Lamezia Terme - Da otto giorni il mammografo in servizio all'ospedale della città è fuori uso, da qui la necessaria sospensione di tutte le prestazioni programmate soprattutto nell'ambito dell'attività di screening dei tumori al seno. Da quanto si apprende, l'Asp si è già attivata per la riparazione e, nelle scorse settimane - prima della rottura - aveva disposto l'acquisto di un nuovo macchinario da destinare all'ospedale Giovanni Paolo II.

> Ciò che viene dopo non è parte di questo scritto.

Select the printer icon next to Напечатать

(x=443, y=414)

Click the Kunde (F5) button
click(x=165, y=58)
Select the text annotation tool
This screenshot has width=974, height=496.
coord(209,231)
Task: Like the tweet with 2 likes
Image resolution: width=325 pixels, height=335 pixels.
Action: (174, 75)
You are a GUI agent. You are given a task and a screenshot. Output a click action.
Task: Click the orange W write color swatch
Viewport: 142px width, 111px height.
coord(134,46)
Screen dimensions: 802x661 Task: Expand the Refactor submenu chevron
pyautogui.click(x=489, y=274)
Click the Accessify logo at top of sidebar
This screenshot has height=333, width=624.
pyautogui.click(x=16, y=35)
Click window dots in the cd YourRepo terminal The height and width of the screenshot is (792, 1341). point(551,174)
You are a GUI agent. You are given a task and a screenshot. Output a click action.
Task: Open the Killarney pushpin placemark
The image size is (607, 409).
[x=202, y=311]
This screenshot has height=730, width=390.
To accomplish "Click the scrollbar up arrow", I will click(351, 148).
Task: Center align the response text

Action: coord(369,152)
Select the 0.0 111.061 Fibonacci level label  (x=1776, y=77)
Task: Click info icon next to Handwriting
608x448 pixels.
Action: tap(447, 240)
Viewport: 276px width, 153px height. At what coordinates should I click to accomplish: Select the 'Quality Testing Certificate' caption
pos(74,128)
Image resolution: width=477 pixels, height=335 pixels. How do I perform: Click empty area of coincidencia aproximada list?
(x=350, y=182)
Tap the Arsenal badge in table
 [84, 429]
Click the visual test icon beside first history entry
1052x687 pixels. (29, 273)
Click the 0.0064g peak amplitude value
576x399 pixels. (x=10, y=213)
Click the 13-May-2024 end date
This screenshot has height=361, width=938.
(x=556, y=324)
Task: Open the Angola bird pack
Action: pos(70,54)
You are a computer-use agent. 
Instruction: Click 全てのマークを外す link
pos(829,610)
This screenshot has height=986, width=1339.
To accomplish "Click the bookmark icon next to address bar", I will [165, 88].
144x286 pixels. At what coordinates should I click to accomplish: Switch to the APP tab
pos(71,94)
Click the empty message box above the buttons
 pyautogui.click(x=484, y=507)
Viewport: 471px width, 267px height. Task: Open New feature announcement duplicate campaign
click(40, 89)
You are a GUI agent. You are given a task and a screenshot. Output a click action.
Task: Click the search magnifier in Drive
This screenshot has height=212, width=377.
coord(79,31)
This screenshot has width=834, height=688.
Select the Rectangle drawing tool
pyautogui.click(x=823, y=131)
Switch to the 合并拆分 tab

I tempi di intervento della riparazione, però, da quanto fa sapere l'Asp saranno i più celeri possibili, sebbene l'azienda stia incontrando delle difficoltà con la società che in tutta la Calabria ha l'appalto per i servizi di riparazione e manutenzione della strumentazione medica. La società, infatti, avrebbe comunicato all'Asp che i costi di riparazione sono eccessivi, sicuramente superiori al 50% del valore del macchinario. Diversa la valutazione degli uffici dell'Azienda che hanno comunicato il disservizio al dipartimento regionale alla Sanità e messo in mora la società stessa, chiarendo che sarà la stessa Asp a provvedere autonomamente alla riparazione, rivalendosi ove necessario sulla società stessa.
Quel che è certo è che l'azienda, nella programmazione dei fondi del Pnrr, ha disposto l'acquisto di un nuovo mammografo e che - al momento - per contenere i disagi legati alla rottura, alcune visite sono state dirottate agli ospedali di Soverato e Soveria Mannelli, dove lo strumento è presente e in funzione.